-- Records for the exercise follows --

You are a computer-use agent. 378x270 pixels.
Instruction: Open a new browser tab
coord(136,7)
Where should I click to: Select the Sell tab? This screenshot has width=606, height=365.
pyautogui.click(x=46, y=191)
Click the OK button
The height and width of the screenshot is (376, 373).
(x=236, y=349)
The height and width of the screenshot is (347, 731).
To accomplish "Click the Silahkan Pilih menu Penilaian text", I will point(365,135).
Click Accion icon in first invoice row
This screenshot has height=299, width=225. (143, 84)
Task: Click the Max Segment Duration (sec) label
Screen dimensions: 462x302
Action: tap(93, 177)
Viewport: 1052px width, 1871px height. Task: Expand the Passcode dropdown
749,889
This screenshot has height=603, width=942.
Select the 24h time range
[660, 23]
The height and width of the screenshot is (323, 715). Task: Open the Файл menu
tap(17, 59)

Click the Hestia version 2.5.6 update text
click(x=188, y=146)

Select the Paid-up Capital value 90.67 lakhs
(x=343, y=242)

-- Records for the exercise concluded --

## Your task
Set down exactly, and only, the lines from the one with "Viewport: 1052px width, 1871px" to the final line of the data.

## Task output
Viewport: 1052px width, 1871px height. Task: Expand the Passcode dropdown
749,889
This screenshot has height=603, width=942.
Select the 24h time range
[660, 23]
The height and width of the screenshot is (323, 715). Task: Open the Файл menu
tap(17, 59)

Click the Hestia version 2.5.6 update text
click(x=188, y=146)

Select the Paid-up Capital value 90.67 lakhs
(x=343, y=242)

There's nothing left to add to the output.